[PROBLEM 1]: Please copy the XR-NTX study passage starting at "A logistic regression" and ending at "level of significance.".
[PROBLEM 2]: In the XR-NTX study passage, which primary opioids did patients use in the 7 days before detoxification admission? Give each with its percentage and count.

[SOURCE PASSAGE]:
== Segment start ==
A logistic regression model estimating the log-odds of induction onto XR-NTX was fit, with detoxification regimen received as the predictor. The model was then re-fit, adding a random effect for site. In addition to the random effect of site, further models were also fit that included each of the following covariates: 1) the length of stay in the detoxification unit before discharge to the community, and 2) whether individuals were randomized within three days of last opioid (early randomizers) or longer than three days since last opioid (late randomizers).

All analyses were performed using SAS® version 9.4, and all statistical tests were 2-sided with a 5% level of significance.

3. Results

Two hundred eighty-three patients were randomized to the XR-NTX arm. Table 1 shows demographic and clinical characteristics of this sample, in total, and divided according to the three categories of induction regimen. A majority of these primarily used heroin in the 7 days prior to detoxification admission (81.3%, n=230). Patients primarily using buprenorphine (2.1%, n=6), methadone (1.1%, n=3), and opioid analgesics (15.2%, n=43) made up the remainder of the study population, with one patient missing this information on primary opioid used. Further demographics are listed in Table 1. Of note, likely due to site effects, the group detoxified with a methadone taper had a higher percentage of minority patients, homeless patients, and patients that preferred XR-NTX. Individuals in the group receiving no opioid medications during detoxification also had lower OUD severity than the other two groups. Nearly all the individuals who were inducted (97%) had a negative urine before induction as required by the study protocol. Of the 79 individuals who were not inducted, 68 (86%) had a positive urine before drop-out, while 11 (14%) had a negative urine but still were unable to induct.

Table 1.

Baseline Demographic Data Among Individuals Randomized to XR-NTX

Total Sample (n=282*) Received Methadone (n=101) Received Buprenorphine (n=81) Received Non-Opioid Detoxification (n=100)
== Segment end ==
[SUPPLIED DATA]:
== Segment start ==
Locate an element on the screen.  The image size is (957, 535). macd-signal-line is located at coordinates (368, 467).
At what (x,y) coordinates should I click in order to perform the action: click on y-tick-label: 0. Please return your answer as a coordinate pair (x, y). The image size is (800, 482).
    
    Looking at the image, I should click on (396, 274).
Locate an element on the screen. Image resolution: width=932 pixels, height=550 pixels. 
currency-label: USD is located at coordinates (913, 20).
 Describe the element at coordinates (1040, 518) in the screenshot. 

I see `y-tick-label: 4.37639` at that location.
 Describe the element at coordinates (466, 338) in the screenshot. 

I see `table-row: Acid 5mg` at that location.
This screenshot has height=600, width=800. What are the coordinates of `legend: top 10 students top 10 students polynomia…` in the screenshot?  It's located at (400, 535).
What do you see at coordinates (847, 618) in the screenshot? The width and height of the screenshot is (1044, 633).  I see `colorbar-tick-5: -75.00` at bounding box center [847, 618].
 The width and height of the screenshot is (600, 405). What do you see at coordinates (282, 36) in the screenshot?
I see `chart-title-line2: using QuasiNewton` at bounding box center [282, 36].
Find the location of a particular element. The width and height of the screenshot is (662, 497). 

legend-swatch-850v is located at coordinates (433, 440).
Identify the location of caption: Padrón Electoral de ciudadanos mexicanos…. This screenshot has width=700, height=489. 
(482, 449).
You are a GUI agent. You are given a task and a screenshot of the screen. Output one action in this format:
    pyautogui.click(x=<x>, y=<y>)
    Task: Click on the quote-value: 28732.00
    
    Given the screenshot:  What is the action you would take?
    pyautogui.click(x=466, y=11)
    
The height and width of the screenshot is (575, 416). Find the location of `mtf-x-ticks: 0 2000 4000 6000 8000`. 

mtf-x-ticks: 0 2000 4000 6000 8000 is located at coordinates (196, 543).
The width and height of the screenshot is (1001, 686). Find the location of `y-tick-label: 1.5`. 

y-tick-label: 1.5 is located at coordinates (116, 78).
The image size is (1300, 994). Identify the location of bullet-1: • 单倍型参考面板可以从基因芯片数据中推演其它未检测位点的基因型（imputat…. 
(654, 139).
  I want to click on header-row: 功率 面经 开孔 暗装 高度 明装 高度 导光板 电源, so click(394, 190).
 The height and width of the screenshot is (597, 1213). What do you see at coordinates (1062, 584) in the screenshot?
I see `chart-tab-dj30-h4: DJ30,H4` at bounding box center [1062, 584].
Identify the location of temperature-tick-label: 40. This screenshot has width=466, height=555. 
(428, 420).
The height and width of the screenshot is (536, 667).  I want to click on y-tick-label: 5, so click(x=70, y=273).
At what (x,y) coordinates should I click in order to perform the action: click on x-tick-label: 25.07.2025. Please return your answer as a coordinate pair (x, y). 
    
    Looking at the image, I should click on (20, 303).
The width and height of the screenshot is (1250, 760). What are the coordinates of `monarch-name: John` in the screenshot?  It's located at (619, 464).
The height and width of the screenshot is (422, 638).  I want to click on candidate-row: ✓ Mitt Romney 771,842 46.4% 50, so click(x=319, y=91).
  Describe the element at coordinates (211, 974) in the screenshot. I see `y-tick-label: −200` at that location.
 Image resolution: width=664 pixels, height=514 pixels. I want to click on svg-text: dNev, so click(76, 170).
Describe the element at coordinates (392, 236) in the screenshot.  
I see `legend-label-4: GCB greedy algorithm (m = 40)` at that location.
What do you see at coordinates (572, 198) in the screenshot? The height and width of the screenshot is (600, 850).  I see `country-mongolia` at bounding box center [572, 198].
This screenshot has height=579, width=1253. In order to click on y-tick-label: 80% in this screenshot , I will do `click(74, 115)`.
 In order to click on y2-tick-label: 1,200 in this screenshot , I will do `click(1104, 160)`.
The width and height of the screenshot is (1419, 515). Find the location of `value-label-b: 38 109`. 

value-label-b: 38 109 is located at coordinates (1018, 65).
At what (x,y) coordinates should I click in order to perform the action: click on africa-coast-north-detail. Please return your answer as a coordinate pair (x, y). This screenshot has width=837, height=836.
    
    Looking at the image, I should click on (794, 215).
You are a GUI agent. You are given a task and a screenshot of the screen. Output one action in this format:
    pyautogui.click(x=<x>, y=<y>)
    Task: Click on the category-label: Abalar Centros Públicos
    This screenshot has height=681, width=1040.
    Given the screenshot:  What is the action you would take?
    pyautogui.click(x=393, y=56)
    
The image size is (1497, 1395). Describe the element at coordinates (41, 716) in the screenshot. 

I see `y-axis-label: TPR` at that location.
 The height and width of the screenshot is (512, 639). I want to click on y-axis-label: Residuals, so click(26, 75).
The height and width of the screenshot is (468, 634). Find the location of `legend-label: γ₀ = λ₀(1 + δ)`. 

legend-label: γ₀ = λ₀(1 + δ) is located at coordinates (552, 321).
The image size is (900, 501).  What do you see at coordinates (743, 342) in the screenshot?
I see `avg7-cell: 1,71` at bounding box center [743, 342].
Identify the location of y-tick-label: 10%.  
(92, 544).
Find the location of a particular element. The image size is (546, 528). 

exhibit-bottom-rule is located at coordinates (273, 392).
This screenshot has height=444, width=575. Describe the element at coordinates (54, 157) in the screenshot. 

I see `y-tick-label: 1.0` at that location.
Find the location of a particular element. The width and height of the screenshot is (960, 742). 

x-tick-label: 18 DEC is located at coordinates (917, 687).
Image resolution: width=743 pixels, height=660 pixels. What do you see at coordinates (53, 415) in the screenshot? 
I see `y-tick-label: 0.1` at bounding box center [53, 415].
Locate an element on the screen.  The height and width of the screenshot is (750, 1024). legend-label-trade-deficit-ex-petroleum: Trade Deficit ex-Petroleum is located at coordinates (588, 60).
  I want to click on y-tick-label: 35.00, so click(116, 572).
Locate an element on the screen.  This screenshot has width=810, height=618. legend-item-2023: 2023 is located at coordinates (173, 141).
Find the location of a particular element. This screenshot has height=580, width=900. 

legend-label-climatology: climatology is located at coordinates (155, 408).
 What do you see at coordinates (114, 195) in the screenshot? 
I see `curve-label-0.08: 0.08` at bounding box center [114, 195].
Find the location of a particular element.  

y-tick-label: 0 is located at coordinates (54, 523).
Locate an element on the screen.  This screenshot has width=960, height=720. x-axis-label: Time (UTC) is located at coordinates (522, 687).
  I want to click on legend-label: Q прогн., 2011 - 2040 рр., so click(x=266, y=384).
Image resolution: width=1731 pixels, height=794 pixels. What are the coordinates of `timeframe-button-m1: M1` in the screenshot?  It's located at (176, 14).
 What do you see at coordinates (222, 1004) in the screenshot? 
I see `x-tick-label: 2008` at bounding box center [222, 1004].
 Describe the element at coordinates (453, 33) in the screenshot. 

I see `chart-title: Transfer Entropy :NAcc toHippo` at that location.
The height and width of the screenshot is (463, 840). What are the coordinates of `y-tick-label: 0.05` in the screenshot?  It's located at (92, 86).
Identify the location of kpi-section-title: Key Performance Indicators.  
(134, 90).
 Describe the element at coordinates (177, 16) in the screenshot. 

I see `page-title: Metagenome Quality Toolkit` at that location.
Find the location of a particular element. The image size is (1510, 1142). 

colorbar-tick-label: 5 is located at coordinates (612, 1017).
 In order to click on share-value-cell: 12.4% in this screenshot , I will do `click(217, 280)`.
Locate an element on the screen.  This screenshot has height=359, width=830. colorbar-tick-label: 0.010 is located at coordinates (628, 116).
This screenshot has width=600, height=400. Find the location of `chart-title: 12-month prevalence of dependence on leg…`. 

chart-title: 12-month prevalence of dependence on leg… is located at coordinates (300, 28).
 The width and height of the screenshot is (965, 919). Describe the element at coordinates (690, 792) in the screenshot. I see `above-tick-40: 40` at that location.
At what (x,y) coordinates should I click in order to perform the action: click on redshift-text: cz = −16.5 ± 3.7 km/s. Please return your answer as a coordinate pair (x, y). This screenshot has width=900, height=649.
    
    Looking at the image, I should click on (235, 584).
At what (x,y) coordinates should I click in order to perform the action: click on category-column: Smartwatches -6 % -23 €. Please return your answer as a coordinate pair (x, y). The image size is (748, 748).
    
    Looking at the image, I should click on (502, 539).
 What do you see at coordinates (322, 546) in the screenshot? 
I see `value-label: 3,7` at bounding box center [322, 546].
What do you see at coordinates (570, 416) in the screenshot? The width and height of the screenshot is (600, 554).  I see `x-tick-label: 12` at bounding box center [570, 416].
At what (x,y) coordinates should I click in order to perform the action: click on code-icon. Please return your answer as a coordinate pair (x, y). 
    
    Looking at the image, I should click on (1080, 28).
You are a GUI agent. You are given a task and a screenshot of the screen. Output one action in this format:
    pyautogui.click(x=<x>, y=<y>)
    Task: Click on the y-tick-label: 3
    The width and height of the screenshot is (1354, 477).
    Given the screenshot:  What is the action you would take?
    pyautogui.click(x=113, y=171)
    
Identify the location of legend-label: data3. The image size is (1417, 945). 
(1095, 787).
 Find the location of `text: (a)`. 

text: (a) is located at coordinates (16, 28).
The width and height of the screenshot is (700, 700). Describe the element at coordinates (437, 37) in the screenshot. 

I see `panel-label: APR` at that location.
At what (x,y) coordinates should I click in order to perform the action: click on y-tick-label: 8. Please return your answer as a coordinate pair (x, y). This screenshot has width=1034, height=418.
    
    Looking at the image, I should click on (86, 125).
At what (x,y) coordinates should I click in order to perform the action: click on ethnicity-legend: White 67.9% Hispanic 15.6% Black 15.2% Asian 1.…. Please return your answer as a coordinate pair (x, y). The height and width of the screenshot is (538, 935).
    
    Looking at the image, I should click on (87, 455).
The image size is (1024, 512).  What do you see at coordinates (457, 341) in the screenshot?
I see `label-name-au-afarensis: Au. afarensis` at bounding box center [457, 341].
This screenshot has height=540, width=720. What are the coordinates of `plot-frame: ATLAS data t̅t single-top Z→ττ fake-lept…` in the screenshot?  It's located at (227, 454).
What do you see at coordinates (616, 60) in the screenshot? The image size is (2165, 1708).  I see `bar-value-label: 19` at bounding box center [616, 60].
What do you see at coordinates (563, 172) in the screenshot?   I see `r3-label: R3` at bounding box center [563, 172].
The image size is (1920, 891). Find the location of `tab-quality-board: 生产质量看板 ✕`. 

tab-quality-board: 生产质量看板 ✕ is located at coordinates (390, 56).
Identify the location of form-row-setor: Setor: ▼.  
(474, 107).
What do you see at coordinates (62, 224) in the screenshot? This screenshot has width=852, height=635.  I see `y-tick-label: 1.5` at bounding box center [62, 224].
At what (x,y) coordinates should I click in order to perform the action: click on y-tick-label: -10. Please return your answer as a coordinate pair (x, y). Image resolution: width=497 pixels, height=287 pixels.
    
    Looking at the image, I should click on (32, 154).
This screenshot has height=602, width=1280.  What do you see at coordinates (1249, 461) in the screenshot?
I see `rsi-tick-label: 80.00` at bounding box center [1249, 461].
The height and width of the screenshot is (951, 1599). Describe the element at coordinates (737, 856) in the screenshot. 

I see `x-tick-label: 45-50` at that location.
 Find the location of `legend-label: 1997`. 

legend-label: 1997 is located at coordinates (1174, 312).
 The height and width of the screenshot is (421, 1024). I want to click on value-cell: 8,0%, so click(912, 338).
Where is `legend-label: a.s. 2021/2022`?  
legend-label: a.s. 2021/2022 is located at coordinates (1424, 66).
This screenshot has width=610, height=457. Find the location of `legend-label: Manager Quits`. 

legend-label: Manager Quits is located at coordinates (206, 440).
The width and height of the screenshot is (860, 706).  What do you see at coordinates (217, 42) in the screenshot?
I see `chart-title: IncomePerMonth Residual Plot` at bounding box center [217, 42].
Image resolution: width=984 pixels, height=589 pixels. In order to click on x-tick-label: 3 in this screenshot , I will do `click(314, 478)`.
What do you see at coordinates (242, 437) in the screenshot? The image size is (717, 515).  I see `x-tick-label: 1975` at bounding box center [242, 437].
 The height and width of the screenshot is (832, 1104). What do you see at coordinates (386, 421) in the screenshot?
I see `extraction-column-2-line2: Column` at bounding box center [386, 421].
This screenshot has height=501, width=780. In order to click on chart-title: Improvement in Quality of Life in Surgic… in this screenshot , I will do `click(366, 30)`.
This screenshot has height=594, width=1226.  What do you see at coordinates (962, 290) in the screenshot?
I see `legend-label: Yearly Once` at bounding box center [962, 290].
== Segment end ==
[WORKED SOLUTION 1]:
A logistic regression model estimating the log-odds of induction onto XR-NTX was fit, with detoxification regimen received as the predictor. The model was then re-fit, adding a random effect for site. In addition to the random effect of site, further models were also fit that included each of the following covariates: 1) the length of stay in the detoxification unit before discharge to the community, and 2) whether individuals were randomized within three days of last opioid (early randomizers) or longer than three days since last opioid (late randomizers).

All analyses were performed using SAS® version 9.4, and all statistical tests were 2-sided with a 5% level of significance.

[WORKED SOLUTION 2]:
Heroin (81.3%, n=230)
Buprenorphine (2.1%, n=6)
Methadone (1.1%, n=3)
Opioid analgesics (15.2%, n=43)